__Required task__
Put the rows below, from the line containing "Open the Scan media library title" through the end of the rows, into a Markdown table with the columns Row and Text, numbering each line in Row and skipping blank lines. Leave the pictures out of the table.

__Materials provided__
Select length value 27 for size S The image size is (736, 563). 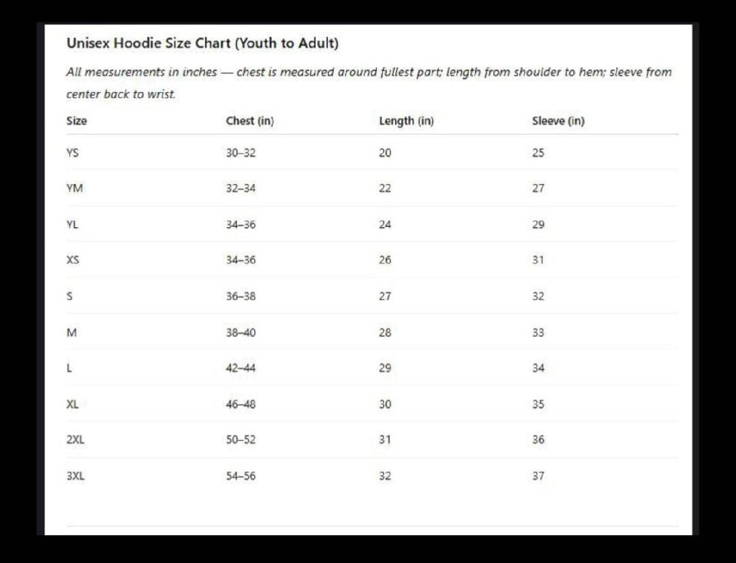tap(385, 296)
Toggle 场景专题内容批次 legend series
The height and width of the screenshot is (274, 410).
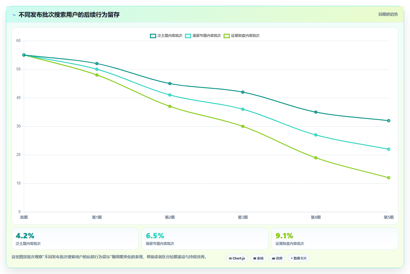point(203,36)
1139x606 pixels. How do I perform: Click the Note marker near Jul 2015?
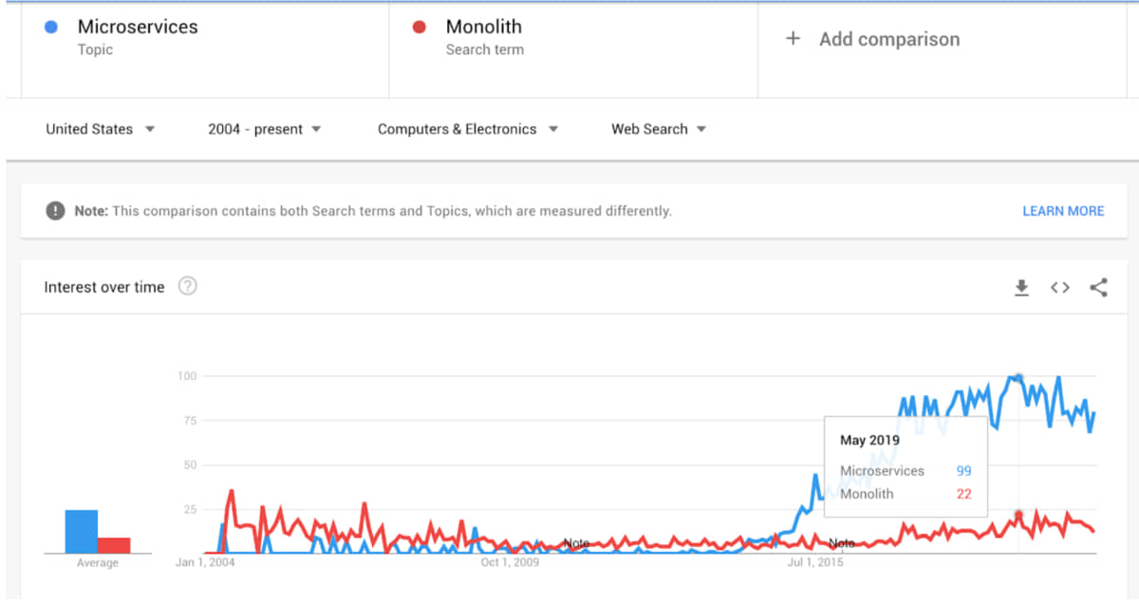click(x=842, y=543)
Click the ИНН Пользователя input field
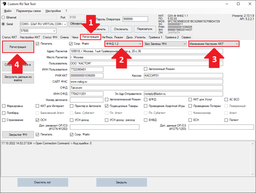Screen dimensions: 256x193 [87, 69]
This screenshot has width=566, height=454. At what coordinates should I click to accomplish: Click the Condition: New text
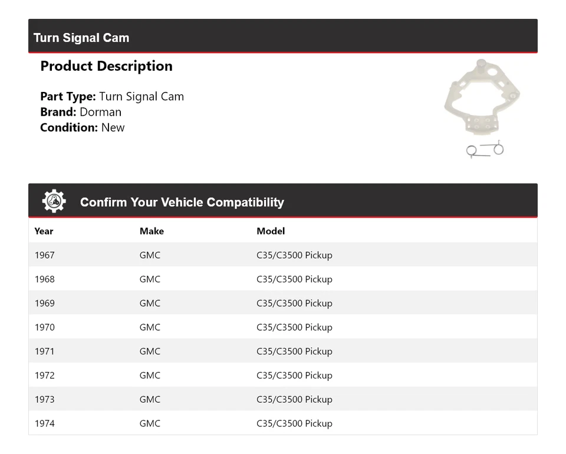click(x=83, y=127)
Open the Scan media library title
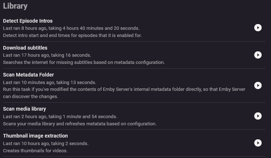This screenshot has height=158, width=271. pyautogui.click(x=24, y=109)
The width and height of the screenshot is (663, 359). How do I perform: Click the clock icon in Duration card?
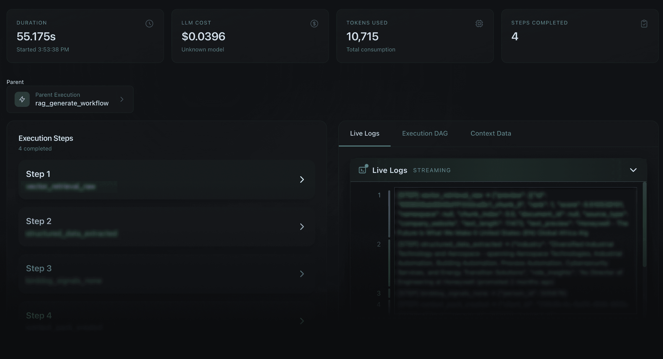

__Finished answer__
| Row | Text |
|---|---|
| 1 | Open the Scan media library title |
| 2 | This screenshot has height=158, width=271. pyautogui.click(x=24, y=109) |
| 3 | The width and height of the screenshot is (663, 359). How do I perform: Click the clock icon in Duration card? |